DST Systems, Inc.
- Company type: Subsidiary
- Industry: Business Services
- Founded: Incorporated in 1969
- Headquarters: Kansas City, Missouri, United States
- Key people: Stephen C. Hooley, Chairman/CEO/President
- Products: Banking, Insurance, Wealth management, Healthcare
- Revenue: $ 2.825 billion U.S. dollars (2015)
- Number of employees: 13,420 (2016)
- Parent: SS&C Technologies
- Website: dstsystems.com

= DST Systems =

United States technology company

DST Systems, Inc. is an American company that was acquired by SS&C Technologies in 2018. The company provided advisory, technology and operations outsourcing services to the financial services and healthcare industries. It was founded in February 1969 as Data·Sys·Tance, a subsidiary of Kansas City Southern Industries (KCSI) and is headquartered in Kansas City, Missouri, United States. As of 2016, DST employed 13,420 people worldwide.

==History==
In 2005 and 2006, DST acquired CSC's Health Plan Solutions group and Amisys Synertech, Inc.

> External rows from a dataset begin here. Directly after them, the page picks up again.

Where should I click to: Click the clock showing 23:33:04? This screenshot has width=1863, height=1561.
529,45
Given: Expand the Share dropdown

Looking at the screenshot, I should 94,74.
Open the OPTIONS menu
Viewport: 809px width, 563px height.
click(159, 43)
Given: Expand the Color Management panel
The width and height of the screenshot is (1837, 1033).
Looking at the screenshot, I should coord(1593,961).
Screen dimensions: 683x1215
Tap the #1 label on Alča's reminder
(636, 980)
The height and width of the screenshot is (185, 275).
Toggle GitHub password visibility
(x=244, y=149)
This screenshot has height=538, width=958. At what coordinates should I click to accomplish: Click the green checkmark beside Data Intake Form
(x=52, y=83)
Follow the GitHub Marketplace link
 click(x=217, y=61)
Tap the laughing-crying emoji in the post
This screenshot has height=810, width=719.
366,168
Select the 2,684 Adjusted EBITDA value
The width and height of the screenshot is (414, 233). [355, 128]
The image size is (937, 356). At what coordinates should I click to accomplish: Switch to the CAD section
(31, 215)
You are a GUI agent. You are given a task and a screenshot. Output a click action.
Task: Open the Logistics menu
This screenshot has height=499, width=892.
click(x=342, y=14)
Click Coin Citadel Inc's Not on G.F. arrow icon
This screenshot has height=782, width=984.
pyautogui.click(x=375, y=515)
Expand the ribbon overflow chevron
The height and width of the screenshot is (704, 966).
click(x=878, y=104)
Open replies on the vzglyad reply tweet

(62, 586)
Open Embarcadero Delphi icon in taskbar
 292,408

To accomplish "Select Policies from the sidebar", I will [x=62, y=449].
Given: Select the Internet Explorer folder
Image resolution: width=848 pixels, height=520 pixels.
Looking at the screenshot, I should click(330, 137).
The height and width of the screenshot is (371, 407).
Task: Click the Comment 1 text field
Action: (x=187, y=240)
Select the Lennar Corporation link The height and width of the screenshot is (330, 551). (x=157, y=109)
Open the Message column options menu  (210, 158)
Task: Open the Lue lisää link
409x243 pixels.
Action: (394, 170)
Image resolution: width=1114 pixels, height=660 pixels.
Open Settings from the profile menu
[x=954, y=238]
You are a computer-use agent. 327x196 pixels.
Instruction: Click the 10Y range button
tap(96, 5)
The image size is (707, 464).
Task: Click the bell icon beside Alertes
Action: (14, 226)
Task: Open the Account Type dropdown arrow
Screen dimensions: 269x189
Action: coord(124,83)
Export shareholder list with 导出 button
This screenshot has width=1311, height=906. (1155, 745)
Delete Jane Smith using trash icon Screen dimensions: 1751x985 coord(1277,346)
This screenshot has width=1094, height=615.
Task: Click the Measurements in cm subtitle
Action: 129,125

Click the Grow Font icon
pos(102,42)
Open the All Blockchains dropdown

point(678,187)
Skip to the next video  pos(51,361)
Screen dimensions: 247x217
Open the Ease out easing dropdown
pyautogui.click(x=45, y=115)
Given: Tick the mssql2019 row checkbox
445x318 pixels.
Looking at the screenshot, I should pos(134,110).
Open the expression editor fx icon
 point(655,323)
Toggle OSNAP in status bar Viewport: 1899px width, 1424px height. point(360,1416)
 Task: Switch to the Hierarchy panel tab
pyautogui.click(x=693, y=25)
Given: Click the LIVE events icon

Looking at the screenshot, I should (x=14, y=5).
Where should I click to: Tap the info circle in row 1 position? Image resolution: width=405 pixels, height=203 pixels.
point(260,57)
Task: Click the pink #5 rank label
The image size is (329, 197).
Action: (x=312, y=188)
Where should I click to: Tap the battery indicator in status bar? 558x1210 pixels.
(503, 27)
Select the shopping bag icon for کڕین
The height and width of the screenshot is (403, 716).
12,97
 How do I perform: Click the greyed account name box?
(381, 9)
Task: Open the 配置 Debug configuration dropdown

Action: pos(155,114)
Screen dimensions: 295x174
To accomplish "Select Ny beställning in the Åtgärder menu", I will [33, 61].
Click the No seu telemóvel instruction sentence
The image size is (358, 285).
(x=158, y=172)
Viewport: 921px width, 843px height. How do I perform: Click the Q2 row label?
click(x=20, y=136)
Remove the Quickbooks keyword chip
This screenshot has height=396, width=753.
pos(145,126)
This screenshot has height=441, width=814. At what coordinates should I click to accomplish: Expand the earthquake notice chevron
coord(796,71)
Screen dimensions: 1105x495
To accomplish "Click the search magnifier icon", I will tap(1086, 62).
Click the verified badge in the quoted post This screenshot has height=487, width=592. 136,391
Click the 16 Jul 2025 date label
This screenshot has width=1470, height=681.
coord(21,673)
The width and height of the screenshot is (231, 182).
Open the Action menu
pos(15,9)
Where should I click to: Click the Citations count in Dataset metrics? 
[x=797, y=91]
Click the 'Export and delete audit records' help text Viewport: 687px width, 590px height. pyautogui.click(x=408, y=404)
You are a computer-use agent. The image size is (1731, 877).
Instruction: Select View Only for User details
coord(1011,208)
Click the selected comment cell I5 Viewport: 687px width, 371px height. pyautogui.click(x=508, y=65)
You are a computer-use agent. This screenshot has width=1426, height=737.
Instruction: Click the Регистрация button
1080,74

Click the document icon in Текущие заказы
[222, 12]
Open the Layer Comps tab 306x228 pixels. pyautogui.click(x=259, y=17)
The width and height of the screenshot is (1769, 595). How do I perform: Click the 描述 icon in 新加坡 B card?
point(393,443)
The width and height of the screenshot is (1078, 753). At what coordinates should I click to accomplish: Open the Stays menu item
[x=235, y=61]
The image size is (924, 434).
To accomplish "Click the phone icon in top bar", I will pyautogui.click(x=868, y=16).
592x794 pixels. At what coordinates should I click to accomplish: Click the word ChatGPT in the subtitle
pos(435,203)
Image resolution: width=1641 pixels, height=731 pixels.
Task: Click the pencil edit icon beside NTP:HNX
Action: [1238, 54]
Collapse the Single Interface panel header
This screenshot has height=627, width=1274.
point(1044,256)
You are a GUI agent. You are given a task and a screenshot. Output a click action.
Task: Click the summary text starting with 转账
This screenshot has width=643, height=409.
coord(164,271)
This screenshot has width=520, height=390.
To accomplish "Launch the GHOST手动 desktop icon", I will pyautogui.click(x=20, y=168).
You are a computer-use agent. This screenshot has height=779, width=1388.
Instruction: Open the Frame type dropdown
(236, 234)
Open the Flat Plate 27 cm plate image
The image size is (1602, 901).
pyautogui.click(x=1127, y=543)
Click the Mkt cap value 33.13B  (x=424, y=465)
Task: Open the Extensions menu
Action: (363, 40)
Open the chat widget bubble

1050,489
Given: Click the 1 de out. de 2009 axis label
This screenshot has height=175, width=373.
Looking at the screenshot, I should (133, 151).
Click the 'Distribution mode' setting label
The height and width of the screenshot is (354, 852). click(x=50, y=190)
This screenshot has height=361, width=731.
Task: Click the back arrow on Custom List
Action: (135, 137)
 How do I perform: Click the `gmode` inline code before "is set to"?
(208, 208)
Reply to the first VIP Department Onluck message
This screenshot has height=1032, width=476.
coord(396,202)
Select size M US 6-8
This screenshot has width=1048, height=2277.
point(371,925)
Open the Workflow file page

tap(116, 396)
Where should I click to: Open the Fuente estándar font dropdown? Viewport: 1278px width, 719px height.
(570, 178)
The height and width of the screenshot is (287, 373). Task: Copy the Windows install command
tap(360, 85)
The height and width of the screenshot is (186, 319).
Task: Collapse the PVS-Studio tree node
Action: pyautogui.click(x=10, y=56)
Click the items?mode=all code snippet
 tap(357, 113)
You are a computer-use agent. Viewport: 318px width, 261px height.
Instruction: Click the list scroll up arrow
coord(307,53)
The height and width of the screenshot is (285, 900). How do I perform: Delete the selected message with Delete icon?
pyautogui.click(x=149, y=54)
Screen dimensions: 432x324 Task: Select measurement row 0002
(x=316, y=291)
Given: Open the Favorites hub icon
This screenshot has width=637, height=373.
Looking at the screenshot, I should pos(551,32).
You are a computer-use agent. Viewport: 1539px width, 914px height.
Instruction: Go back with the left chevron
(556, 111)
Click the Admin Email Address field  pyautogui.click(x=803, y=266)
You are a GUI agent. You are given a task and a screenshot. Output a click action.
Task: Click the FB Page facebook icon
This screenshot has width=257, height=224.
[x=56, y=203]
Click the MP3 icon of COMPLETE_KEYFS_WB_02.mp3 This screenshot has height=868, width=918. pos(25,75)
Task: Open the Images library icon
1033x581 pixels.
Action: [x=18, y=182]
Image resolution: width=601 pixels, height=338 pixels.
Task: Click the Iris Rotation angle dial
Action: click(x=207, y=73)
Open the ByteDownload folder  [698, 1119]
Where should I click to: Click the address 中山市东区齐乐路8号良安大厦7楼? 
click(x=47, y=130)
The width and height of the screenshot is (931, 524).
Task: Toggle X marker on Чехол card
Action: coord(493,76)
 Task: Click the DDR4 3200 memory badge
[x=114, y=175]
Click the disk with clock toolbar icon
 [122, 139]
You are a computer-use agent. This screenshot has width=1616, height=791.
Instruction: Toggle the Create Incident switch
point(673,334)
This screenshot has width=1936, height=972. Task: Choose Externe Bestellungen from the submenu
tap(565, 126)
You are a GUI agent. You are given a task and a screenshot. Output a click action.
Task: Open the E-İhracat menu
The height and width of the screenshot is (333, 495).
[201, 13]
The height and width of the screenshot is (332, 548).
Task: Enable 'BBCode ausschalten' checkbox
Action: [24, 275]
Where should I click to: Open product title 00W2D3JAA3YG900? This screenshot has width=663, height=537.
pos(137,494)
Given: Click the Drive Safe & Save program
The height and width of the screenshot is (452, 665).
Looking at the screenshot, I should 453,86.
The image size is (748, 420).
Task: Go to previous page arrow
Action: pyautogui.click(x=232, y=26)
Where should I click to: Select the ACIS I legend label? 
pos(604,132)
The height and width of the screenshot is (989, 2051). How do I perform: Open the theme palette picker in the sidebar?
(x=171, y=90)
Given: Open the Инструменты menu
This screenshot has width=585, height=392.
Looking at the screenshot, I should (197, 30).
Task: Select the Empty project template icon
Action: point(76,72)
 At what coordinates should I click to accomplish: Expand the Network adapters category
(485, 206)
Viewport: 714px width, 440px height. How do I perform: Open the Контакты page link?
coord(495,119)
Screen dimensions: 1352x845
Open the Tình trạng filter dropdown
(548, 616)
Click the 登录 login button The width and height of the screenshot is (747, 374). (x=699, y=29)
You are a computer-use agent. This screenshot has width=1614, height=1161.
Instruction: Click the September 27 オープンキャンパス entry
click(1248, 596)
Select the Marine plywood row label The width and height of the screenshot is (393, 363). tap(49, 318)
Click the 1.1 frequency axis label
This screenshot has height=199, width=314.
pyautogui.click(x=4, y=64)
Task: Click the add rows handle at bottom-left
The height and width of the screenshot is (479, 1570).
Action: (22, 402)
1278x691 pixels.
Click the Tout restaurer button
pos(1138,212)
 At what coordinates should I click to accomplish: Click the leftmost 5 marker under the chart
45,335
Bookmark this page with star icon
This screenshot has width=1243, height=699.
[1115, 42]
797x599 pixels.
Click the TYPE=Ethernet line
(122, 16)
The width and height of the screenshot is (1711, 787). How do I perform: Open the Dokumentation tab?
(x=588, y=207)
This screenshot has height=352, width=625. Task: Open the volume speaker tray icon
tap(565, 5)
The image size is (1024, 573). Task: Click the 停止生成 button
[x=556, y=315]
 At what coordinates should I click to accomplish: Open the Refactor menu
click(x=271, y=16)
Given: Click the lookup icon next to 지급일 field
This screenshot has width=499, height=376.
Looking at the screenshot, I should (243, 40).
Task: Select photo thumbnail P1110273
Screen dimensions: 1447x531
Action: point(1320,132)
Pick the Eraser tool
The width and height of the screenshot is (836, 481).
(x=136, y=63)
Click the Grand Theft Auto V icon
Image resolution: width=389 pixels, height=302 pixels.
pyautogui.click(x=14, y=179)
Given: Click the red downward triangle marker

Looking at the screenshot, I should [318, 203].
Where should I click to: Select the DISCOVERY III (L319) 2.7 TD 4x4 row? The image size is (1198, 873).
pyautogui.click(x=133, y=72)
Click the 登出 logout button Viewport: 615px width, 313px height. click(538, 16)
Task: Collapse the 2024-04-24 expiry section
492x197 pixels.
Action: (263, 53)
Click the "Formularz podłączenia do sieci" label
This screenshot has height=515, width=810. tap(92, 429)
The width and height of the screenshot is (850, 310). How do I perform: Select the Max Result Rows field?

On January 11, 2018, SS&C Technologies Holdings, Inc. announced that it would acquire all outstanding DST stock at a share price of $84.

==Expansion, partnerships and acquisitions==
On February 24, 2016, DST completed an acquisition of alternative fund service provider Kaufman Rossin Fund Services (KRFS).

March 27, 2017, DST to acquire remaining interest in Joint Ventures, Boston Financial Data Services, Inc. (BFDS) and International Financial Data Services Limited ("IFDS U.K."), from State Street Corporation.

May 7, 2017, DST Systems reported a share repurchase program worth $300 million.

January 11, 2018, SS&C acquired DST Systems for $84 per share in cash for an enterprise value of $5.4 billion, including assumption of debt.